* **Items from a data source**
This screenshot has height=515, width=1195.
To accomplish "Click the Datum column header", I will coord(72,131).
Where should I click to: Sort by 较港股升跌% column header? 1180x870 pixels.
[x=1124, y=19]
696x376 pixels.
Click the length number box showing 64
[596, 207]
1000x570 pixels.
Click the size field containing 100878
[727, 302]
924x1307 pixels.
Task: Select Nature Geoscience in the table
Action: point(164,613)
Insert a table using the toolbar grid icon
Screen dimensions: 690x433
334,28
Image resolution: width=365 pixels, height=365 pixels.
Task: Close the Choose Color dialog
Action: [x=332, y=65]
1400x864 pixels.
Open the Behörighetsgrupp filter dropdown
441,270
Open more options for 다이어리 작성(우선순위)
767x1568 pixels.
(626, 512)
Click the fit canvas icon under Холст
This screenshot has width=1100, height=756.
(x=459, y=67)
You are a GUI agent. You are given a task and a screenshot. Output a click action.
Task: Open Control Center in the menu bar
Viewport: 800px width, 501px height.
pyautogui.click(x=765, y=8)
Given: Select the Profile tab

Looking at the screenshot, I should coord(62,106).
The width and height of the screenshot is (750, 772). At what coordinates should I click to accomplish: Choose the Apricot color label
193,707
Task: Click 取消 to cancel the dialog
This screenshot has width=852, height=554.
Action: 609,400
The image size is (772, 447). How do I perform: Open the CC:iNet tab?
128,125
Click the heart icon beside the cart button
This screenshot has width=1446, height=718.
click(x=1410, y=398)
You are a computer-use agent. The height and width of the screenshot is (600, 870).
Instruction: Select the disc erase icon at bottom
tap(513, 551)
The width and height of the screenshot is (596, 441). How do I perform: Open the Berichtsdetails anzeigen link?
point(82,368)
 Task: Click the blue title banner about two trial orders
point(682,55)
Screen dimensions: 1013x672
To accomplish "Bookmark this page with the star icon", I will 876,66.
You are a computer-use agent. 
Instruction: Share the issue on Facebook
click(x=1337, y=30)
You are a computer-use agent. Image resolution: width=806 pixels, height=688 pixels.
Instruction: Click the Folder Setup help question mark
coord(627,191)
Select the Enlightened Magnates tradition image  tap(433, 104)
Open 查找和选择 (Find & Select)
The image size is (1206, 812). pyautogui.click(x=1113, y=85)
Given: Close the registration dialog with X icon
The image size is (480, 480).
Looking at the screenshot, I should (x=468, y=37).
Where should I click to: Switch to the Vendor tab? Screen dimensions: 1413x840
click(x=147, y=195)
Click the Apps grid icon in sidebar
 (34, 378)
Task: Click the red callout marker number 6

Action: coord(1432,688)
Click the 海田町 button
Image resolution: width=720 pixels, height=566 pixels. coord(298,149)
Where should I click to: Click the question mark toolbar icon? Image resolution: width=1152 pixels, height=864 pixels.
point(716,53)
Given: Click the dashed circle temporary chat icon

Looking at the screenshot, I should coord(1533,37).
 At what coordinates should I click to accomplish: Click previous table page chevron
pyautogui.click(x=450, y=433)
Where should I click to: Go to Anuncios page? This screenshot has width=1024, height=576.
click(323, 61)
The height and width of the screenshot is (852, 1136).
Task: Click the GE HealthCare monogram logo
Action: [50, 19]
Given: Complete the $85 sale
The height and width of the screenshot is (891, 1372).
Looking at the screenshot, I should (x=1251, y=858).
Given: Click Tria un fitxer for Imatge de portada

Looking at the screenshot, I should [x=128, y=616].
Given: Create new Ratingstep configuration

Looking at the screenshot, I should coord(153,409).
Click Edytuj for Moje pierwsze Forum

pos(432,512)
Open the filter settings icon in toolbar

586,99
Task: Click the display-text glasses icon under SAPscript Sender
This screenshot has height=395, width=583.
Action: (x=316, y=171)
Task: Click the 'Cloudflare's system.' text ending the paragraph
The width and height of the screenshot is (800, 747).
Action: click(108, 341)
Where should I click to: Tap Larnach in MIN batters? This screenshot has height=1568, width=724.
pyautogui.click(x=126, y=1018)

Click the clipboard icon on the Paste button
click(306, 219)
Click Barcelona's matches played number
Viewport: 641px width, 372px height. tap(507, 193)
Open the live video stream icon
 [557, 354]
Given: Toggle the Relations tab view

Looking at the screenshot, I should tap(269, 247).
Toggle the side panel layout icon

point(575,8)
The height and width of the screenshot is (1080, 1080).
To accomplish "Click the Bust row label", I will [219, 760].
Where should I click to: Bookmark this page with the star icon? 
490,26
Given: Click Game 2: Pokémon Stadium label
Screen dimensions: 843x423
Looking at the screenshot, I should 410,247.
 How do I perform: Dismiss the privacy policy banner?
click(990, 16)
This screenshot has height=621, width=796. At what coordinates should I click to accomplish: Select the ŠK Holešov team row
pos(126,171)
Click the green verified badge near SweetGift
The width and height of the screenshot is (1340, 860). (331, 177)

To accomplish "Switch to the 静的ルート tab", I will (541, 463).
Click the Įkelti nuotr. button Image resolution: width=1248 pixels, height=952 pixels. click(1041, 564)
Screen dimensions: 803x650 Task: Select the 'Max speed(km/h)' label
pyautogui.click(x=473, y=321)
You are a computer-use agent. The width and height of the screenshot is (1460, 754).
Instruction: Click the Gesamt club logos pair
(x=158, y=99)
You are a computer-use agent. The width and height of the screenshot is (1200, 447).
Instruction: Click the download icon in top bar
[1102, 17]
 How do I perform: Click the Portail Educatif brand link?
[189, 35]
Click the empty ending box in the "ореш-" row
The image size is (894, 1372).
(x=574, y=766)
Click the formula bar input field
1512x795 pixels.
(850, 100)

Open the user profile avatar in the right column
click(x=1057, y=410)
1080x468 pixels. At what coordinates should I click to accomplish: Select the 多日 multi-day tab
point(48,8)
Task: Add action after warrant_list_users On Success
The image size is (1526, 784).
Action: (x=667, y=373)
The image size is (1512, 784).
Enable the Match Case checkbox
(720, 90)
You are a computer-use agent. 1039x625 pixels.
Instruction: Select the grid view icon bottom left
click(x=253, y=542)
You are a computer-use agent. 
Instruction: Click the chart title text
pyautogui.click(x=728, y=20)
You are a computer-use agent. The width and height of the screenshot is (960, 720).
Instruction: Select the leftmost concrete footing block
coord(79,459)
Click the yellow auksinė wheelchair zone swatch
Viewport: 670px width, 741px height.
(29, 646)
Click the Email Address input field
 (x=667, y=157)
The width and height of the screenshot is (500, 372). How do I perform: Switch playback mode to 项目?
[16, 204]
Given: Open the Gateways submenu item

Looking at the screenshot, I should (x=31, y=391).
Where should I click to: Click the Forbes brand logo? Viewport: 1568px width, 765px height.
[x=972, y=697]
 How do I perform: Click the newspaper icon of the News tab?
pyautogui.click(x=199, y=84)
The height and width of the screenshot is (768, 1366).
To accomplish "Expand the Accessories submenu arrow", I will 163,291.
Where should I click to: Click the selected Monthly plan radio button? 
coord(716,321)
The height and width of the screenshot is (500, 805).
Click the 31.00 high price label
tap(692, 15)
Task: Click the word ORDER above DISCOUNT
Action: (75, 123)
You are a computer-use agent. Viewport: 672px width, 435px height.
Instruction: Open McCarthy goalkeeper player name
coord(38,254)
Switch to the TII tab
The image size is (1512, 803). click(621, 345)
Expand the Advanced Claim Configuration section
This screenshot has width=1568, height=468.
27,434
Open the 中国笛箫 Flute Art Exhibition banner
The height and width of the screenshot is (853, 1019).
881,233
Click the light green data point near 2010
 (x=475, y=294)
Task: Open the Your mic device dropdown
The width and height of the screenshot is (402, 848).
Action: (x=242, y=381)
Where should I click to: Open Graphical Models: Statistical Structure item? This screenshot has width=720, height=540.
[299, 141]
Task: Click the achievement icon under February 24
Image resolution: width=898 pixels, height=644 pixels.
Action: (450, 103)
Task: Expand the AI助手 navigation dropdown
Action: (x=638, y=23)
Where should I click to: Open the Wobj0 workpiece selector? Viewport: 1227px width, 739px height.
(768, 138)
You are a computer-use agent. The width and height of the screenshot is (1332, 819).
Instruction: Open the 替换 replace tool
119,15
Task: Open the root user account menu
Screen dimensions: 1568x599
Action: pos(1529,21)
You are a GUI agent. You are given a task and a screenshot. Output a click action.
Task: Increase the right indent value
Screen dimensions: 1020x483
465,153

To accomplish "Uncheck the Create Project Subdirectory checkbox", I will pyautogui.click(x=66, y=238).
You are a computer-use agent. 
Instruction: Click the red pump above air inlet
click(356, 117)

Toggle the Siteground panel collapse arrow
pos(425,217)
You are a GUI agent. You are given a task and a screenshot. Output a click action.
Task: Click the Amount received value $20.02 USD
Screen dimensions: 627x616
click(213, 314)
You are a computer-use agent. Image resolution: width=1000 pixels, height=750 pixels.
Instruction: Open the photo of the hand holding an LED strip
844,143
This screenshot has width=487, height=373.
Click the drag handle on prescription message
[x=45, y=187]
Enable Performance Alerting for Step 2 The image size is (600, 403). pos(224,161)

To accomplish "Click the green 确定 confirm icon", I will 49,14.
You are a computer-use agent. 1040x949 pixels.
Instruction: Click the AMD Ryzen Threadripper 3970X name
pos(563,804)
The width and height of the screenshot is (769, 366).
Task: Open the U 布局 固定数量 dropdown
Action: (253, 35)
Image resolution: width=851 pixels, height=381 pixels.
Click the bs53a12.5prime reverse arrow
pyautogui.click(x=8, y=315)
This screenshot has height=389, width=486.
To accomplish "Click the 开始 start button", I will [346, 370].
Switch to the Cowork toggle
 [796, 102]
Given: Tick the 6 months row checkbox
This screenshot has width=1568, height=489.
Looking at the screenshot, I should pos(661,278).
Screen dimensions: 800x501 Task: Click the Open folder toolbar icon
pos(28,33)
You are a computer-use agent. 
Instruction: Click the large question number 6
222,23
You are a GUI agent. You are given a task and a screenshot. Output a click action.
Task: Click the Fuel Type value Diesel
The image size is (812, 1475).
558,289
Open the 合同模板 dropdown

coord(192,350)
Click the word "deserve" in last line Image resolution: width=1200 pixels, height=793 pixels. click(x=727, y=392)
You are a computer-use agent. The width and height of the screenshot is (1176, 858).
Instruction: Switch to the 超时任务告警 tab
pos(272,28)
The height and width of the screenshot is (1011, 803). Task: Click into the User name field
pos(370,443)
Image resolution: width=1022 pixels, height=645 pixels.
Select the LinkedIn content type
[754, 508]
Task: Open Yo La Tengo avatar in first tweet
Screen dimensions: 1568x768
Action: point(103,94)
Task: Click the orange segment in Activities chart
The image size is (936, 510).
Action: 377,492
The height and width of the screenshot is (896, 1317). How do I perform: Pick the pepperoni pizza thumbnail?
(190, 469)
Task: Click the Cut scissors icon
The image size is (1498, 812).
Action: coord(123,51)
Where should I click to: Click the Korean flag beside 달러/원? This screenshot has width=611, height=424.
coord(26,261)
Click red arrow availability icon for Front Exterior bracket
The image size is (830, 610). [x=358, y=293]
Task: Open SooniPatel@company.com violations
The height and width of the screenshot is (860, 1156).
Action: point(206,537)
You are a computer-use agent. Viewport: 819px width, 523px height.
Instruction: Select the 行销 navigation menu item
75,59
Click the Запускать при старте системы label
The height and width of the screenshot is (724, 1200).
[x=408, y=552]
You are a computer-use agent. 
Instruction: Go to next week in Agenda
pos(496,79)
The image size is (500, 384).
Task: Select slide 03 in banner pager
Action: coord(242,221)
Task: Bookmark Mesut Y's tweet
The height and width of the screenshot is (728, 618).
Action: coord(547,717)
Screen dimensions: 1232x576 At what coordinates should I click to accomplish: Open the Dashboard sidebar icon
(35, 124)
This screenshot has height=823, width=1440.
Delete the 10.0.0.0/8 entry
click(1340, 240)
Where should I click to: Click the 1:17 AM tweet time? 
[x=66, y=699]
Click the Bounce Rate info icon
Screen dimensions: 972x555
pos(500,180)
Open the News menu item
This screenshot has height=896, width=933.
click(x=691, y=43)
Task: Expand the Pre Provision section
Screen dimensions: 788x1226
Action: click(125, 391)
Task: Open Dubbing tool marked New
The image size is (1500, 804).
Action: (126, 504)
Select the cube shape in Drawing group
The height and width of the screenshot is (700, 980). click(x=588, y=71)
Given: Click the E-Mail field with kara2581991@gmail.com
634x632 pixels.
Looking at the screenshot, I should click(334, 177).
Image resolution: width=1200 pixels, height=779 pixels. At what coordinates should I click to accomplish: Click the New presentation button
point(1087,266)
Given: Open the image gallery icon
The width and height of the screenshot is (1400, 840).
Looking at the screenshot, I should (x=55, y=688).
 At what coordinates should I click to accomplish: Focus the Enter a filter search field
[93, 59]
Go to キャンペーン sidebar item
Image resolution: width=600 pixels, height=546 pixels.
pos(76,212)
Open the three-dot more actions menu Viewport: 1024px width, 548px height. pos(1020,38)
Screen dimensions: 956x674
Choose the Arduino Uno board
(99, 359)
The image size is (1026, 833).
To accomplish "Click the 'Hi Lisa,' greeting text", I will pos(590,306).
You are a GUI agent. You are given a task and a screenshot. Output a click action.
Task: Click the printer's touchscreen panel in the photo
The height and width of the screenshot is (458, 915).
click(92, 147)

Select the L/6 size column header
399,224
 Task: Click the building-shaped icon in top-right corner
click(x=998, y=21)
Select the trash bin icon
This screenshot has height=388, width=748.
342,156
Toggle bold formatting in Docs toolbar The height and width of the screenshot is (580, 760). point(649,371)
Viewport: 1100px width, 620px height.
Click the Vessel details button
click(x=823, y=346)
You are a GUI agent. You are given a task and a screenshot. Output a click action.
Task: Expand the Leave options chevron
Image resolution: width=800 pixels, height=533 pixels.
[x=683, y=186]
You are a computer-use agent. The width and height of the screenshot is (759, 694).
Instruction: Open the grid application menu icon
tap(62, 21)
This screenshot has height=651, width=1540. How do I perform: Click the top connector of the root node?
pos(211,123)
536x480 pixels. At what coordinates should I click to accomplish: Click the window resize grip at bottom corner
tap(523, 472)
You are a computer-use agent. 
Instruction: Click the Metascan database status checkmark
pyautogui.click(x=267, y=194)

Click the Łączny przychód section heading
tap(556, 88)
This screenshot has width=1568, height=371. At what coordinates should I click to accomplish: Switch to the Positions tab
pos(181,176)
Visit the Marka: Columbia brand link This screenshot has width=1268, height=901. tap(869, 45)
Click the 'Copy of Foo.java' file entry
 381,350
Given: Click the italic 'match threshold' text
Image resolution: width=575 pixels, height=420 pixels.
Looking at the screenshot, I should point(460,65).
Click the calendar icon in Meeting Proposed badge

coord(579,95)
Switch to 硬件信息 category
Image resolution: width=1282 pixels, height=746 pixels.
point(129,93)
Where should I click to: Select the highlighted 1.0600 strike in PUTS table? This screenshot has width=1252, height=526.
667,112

* **Aim of the exercise**
Of the entries above, transcribe exactly those lines that fall between the line containing "Given: Select the Profile tab" and the line containing "You are a computer-use agent. Image resolution: width=806", together with those two lines.

* **Your solution**
Given: Select the Profile tab

Looking at the screenshot, I should coord(62,106).
The width and height of the screenshot is (750, 772). At what coordinates should I click to accomplish: Choose the Apricot color label
193,707
Task: Click 取消 to cancel the dialog
This screenshot has width=852, height=554.
Action: 609,400
The image size is (772, 447). How do I perform: Open the CC:iNet tab?
128,125
Click the heart icon beside the cart button
This screenshot has width=1446, height=718.
click(x=1410, y=398)
You are a computer-use agent. The height and width of the screenshot is (600, 870).
Instruction: Select the disc erase icon at bottom
tap(513, 551)
The width and height of the screenshot is (596, 441). How do I perform: Open the Berichtsdetails anzeigen link?
point(82,368)
 Task: Click the blue title banner about two trial orders
point(682,55)
Screen dimensions: 1013x672
To accomplish "Bookmark this page with the star icon", I will 876,66.
You are a computer-use agent. 
Instruction: Share the issue on Facebook
click(x=1337, y=30)
You are a computer-use agent. Image resolution: width=806 pixels, height=688 pixels.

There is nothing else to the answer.